** start SUPPLIED MATERIAL **

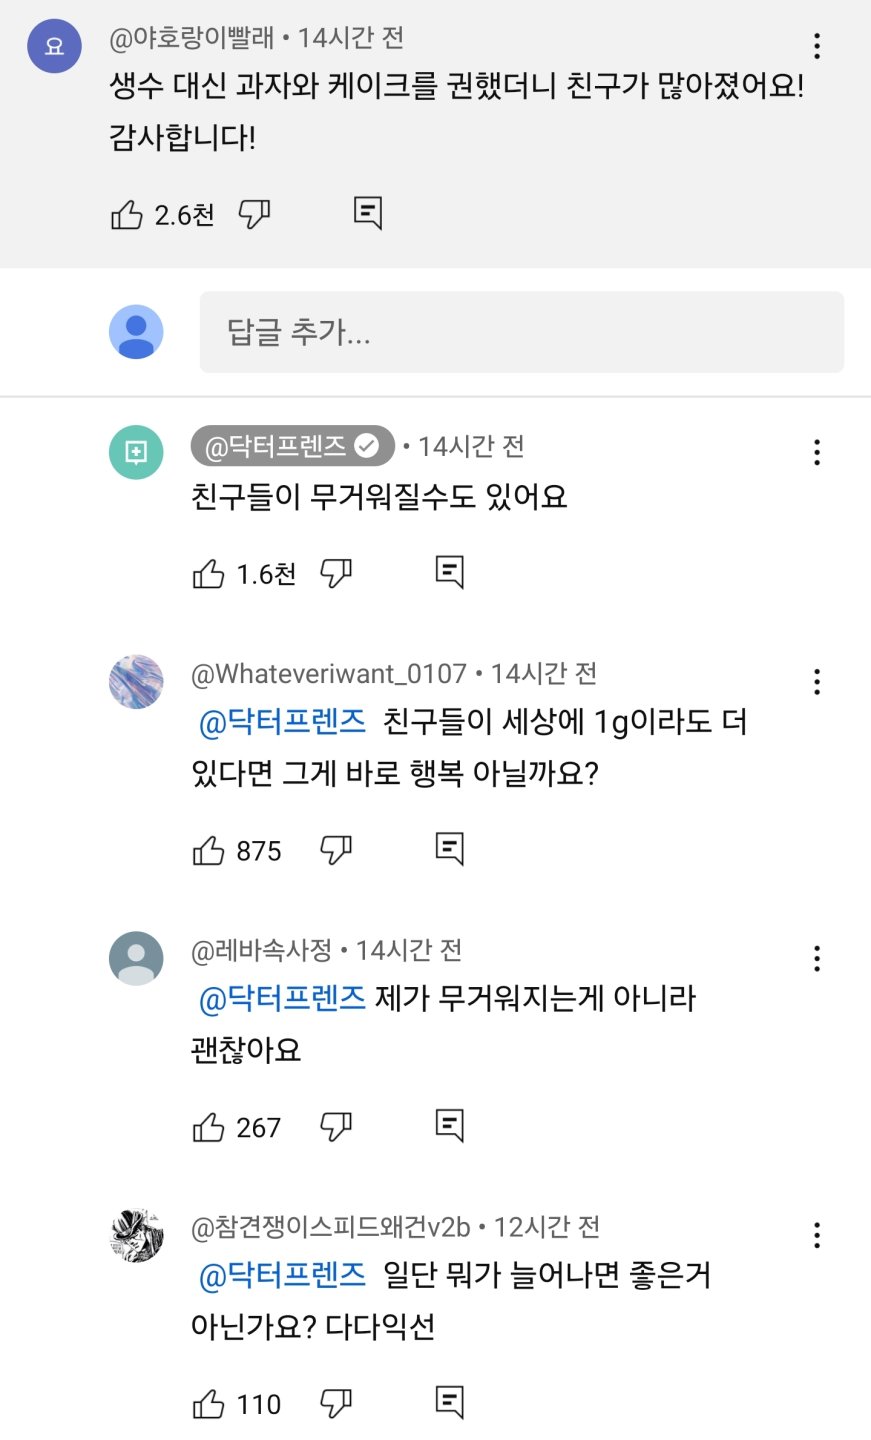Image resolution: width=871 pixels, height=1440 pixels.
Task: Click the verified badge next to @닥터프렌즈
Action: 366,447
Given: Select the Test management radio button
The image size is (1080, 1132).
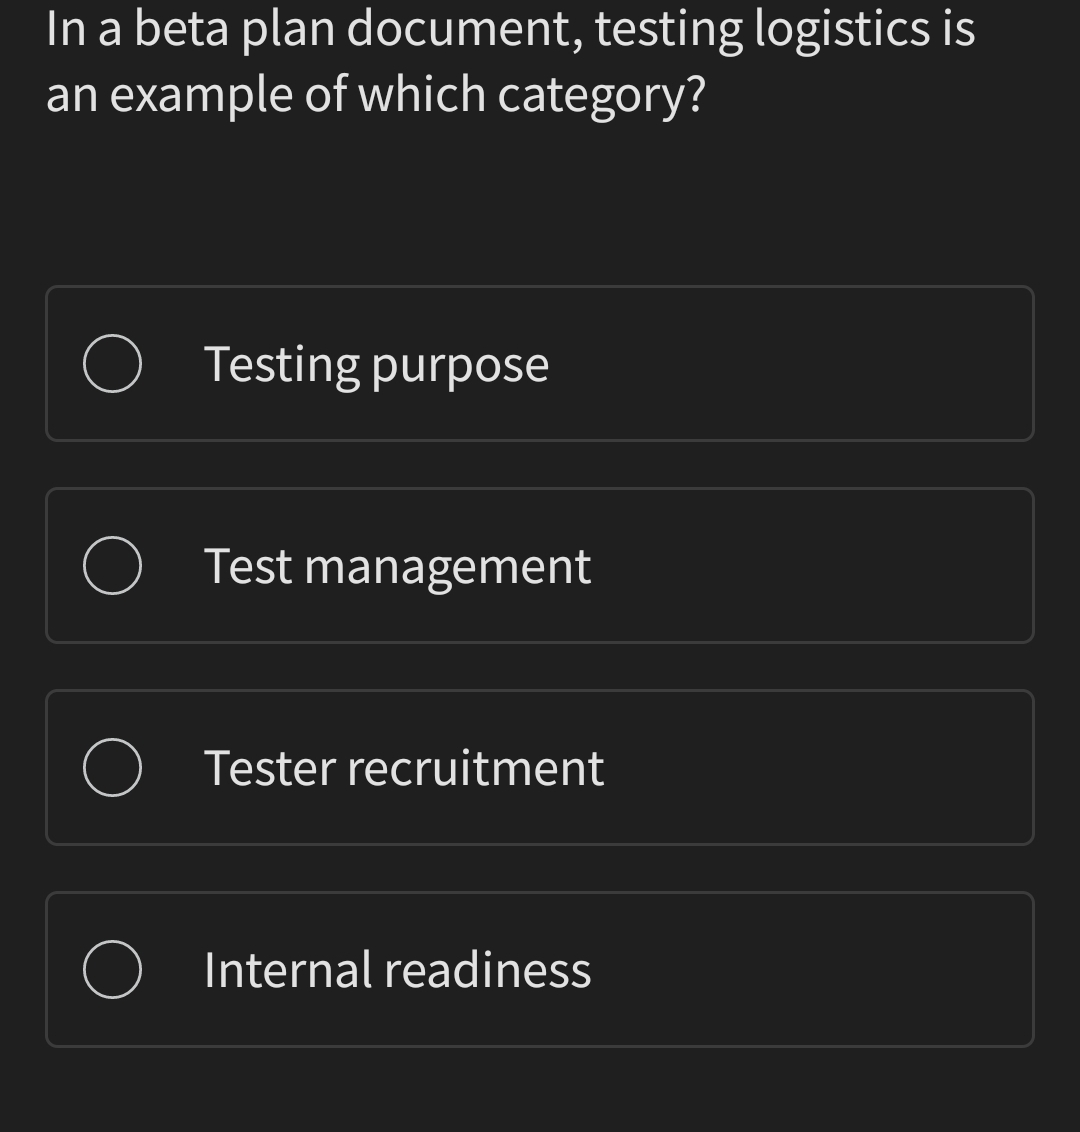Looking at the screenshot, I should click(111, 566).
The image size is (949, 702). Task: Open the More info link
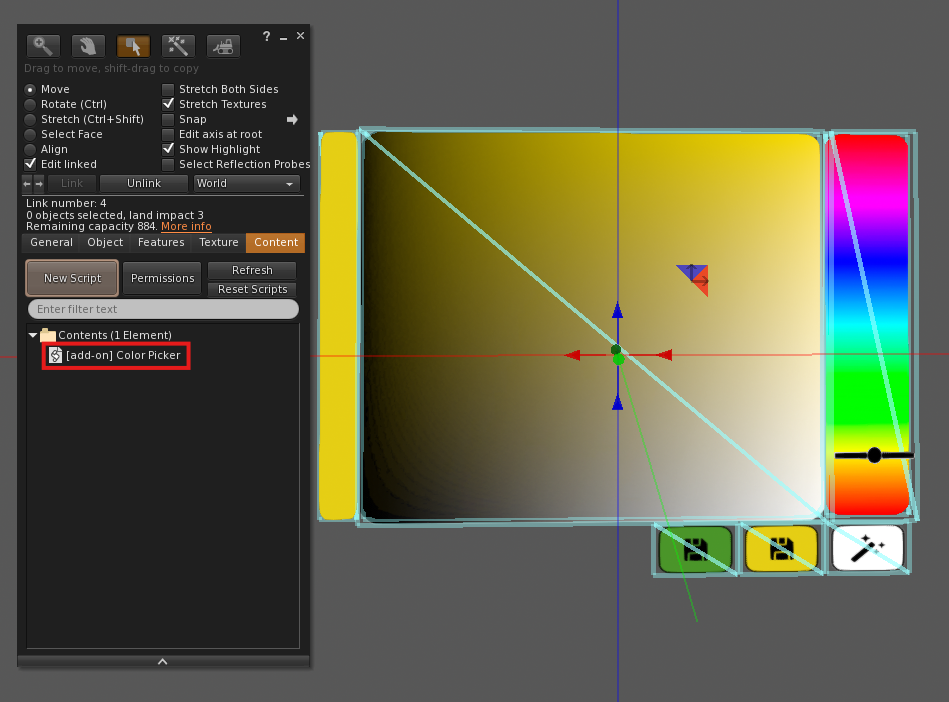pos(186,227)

** end SUPPLIED MATERIAL **

**TASK DESCRIPTION:**
Rename "image size" to "screenshot size" everywhere in the listing above, change nothing else, and leave out the pictures.

**THE COMPLETED TASK:**
Image resolution: width=871 pixels, height=1440 pixels.
Task: Click the verified badge next to @닥터프렌즈
Action: 366,447
Given: Select the Test management radio button
The screenshot size is (1080, 1132).
Looking at the screenshot, I should click(111, 566).
The screenshot size is (949, 702). Task: Open the More info link
pos(186,227)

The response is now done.